En juin, les élections départementales et régionales françaises ont été marquées par une abstention historique : 68% des électeurs ont boudé les urnes. Dans la catégorie des 18-24 ans, cette abstention grimpe même à 87% ! C’est bien entendu une illustration de la crise de légitimité qui frappe le monde politique français. Et un moment riche en leçons dans la perspective des élections présidentielles de 2022.

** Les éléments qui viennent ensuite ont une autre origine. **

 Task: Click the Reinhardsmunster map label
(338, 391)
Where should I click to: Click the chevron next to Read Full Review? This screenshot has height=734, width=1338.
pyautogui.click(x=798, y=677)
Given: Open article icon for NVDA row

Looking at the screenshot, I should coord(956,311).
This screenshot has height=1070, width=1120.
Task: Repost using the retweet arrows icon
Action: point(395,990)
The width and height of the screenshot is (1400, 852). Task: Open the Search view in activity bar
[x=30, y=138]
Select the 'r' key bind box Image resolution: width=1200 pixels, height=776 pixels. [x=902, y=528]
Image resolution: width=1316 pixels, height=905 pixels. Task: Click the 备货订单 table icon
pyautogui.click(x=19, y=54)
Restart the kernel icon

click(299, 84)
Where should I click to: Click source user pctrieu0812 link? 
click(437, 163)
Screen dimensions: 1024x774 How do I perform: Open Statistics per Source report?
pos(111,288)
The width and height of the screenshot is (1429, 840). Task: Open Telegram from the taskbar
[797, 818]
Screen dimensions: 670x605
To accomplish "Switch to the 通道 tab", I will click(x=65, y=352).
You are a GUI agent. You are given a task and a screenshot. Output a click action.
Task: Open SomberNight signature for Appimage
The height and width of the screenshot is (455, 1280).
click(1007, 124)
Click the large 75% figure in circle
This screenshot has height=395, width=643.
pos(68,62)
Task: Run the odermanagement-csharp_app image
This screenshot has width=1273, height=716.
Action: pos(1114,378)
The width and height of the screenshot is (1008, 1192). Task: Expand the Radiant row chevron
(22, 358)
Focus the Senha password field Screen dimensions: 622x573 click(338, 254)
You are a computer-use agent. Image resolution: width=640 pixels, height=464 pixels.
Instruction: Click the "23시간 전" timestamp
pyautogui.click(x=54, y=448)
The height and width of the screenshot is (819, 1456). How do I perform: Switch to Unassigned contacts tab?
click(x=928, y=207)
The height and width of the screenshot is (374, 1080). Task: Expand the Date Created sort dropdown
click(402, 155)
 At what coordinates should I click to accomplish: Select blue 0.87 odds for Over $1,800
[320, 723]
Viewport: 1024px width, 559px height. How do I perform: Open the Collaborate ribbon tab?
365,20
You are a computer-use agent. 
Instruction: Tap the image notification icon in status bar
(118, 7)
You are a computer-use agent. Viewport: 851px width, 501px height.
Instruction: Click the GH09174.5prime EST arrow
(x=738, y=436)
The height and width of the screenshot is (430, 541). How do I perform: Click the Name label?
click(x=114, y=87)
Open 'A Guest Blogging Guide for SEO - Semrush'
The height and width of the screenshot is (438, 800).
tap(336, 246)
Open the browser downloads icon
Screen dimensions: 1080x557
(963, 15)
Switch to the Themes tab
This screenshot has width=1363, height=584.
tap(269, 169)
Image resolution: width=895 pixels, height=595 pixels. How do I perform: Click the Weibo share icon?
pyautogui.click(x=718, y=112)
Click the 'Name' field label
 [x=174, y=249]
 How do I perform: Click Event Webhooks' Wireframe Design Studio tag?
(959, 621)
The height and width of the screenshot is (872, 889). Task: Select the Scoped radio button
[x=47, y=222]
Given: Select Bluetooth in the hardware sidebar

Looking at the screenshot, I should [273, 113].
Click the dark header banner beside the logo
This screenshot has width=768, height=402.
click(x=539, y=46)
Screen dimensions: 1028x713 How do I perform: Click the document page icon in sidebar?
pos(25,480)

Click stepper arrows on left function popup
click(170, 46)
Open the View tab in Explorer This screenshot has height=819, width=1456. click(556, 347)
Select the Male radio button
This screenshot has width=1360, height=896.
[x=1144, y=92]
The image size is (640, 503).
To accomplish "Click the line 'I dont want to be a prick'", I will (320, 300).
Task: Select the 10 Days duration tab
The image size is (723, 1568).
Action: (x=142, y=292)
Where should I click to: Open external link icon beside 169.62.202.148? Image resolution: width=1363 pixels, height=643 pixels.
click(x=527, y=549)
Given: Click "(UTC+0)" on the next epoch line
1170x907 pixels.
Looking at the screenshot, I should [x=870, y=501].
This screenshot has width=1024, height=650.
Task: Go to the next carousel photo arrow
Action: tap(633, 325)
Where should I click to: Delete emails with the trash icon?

Les sondages ont systématiquement été interprétés comme les signes annonciateurs de l’inévitable duel Macron / Le Pen, cette dernière arrivant première au premier tour pour être battue au second. Les résultats des élections régionales viennent temporiser cette analyse. En tête dans 6 des 13 régions métropolitaines au premier tour de ces mêmes élections il y a six ans, le Rassemblement national ne l’a plus été que dans une cette fois-ci, passant de 28% à 19% à l’échelle nationale. Pourtant, ce sont ses thèmes favoris qui ont dominé la campagne : la sécurité et l’immigration.Le contexte de ces derniers mois en France a été celui du débat sur le « séparatisme » très franchement teinté d’islamophobie et de la campagne contre « l’islamo-gauchisme » qui a atteint des proportions ridicules. La droite et l’extrême droite ont monopolisé le temps de parole dans les médias. On se souvient du débat nauséabond entre Marine Le Pen et le ministre de l’Intérieur Gérald Darmanin (qui n’a pas hésité à dire que Marine Le Pen faiblissait sur la question de l’Islam), mais les médias sont quotidiennement abreuvés de propos de ce type. Le chroniqueur d’extrême droite Eric Zemmour peut ainsi déverser toute sa haine plusieurs fois par semaine sur la chaine TV CNEWS et participer à la normalisation du discours raciste, sexiste et LGBTQI+phobe. Celui-ci laisse d’ailleurs planer le doute quant à une éventuelle candidature pour les présidentielles (il est actuellement crédité de 5,5% des intentions de vote).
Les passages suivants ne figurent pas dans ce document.